**EXERCISE**
Report each line in the material below that contains the word "Expand", copying every such line in full.

** Start **

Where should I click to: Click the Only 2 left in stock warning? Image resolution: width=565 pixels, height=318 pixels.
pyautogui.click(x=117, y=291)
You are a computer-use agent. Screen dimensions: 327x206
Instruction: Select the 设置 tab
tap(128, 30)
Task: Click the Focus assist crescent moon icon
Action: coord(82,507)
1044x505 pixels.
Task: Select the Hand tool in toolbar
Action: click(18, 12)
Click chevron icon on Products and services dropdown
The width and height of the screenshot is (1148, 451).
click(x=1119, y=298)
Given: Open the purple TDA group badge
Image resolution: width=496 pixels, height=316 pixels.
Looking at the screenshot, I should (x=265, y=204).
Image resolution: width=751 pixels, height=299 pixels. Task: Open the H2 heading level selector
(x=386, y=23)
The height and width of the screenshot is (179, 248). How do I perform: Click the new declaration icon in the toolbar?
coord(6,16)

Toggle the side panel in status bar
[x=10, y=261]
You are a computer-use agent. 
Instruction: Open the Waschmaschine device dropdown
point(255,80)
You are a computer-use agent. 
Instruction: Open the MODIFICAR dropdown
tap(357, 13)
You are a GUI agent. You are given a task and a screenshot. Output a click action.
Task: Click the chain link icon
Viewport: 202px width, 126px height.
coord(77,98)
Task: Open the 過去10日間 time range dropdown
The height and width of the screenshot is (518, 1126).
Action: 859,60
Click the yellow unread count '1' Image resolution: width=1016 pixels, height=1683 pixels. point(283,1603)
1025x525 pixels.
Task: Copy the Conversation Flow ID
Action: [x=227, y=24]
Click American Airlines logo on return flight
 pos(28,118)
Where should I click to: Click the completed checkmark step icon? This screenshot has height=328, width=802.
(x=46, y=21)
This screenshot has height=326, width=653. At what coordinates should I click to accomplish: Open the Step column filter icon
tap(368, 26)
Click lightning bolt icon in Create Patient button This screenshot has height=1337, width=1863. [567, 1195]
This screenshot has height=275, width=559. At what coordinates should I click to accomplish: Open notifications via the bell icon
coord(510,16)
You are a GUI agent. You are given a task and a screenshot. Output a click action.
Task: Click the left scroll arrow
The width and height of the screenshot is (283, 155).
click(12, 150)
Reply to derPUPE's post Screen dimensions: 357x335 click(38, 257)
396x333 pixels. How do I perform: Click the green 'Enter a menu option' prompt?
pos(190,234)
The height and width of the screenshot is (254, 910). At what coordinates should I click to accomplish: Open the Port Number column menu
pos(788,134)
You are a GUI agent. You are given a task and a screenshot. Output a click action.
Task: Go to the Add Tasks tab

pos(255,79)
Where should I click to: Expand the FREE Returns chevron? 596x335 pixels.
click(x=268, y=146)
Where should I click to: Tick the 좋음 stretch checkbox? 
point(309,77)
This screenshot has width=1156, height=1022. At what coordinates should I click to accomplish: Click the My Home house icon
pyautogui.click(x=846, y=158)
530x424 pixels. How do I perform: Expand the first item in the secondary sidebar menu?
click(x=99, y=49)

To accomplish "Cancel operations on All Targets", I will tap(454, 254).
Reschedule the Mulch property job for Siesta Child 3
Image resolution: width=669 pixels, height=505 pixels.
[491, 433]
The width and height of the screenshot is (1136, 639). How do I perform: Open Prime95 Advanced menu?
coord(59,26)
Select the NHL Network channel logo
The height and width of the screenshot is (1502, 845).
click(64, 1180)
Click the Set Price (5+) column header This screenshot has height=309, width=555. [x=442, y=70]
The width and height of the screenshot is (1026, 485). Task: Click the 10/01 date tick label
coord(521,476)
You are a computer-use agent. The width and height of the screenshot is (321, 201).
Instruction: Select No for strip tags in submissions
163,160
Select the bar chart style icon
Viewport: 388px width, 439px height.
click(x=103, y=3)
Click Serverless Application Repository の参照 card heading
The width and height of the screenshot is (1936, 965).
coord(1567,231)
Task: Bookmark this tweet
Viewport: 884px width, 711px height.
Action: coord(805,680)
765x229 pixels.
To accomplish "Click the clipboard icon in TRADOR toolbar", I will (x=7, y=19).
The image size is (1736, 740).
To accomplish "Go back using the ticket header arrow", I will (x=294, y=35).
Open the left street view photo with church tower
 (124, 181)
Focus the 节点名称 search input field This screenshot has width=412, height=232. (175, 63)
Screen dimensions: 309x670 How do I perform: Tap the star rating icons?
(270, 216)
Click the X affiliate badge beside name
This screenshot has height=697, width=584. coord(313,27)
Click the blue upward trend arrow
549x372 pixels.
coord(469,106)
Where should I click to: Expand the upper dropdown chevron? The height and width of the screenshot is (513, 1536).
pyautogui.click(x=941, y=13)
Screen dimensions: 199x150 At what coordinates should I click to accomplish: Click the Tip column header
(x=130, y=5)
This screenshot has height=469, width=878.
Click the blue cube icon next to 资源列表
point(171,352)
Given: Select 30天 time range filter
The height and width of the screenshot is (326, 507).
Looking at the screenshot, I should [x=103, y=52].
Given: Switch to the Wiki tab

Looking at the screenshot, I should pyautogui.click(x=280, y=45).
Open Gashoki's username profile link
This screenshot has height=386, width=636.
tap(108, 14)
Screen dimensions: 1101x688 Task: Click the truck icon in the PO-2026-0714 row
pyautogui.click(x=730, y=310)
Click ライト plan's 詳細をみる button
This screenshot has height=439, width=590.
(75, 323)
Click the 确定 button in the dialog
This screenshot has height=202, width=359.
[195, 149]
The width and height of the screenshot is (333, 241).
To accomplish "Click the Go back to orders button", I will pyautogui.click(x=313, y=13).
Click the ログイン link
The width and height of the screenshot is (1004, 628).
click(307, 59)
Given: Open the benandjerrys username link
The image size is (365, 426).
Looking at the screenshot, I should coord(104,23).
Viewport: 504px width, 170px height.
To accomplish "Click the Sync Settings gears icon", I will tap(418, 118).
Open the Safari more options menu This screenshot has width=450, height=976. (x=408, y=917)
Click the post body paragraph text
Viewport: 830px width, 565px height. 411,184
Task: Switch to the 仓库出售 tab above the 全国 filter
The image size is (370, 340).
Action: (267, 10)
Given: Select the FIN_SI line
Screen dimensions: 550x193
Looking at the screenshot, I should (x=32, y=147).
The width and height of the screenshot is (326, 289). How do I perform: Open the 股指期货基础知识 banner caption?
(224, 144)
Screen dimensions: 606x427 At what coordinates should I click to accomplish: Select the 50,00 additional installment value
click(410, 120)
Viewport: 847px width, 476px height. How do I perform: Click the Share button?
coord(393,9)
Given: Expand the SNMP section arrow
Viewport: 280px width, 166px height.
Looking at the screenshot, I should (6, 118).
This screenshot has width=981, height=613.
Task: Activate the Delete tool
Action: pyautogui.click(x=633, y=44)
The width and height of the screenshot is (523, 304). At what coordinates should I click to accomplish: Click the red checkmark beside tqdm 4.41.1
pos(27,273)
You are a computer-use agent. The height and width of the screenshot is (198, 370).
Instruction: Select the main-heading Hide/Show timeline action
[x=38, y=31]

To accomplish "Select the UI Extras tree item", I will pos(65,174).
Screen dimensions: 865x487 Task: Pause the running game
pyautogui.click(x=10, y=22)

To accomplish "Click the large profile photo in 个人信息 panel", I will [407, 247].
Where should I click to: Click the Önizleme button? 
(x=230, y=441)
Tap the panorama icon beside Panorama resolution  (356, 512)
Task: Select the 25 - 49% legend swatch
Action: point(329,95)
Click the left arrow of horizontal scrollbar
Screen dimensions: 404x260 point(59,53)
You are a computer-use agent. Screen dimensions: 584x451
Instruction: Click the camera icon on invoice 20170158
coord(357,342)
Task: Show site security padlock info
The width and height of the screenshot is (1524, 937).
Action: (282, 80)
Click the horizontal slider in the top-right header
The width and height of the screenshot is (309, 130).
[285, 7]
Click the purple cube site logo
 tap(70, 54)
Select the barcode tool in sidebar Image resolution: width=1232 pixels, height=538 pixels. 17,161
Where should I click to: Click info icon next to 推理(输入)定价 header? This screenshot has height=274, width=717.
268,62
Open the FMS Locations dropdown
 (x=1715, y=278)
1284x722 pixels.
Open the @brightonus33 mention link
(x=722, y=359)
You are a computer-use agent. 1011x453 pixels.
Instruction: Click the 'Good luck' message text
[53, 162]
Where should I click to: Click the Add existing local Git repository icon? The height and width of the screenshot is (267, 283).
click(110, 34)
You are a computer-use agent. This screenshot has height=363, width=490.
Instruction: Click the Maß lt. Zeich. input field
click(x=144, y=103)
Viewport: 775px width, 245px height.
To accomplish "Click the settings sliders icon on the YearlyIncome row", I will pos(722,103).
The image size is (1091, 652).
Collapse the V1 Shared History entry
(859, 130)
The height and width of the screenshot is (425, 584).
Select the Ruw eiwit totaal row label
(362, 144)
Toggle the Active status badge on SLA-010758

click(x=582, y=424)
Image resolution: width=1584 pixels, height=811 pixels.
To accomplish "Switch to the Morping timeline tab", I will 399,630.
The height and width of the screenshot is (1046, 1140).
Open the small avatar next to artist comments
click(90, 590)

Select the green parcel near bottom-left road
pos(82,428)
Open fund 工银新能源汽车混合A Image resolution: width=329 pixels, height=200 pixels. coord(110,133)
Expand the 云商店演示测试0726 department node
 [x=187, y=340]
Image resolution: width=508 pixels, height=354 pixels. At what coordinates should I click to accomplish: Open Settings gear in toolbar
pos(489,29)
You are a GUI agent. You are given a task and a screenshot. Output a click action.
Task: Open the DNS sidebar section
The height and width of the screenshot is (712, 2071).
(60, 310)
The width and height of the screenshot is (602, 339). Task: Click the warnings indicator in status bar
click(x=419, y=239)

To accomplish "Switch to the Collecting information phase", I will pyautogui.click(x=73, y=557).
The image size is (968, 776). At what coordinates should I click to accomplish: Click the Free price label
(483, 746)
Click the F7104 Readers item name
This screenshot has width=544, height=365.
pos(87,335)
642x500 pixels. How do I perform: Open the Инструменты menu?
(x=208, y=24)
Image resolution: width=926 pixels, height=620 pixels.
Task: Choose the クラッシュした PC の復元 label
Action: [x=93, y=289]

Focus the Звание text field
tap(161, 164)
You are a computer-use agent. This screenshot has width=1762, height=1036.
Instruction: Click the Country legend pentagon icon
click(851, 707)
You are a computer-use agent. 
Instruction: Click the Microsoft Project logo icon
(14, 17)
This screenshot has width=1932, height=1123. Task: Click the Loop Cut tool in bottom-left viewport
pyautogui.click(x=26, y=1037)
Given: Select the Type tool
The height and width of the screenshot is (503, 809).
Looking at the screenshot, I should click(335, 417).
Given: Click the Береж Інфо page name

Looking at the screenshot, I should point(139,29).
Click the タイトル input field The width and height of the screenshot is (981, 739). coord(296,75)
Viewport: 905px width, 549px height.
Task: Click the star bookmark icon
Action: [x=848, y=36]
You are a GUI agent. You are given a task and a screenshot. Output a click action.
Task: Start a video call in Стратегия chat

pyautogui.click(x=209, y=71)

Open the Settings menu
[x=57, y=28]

** End **

**THE SOLUTION**
Where should I click to: Expand the FREE Returns chevron? 596x335 pixels.
530x424 pixels. How do I perform: Expand the first item in the secondary sidebar menu?
Where should I click to: Expand the upper dropdown chevron? The height and width of the screenshot is (513, 1536).
Given: Expand the SNMP section arrow
Expand the 云商店演示测试0726 department node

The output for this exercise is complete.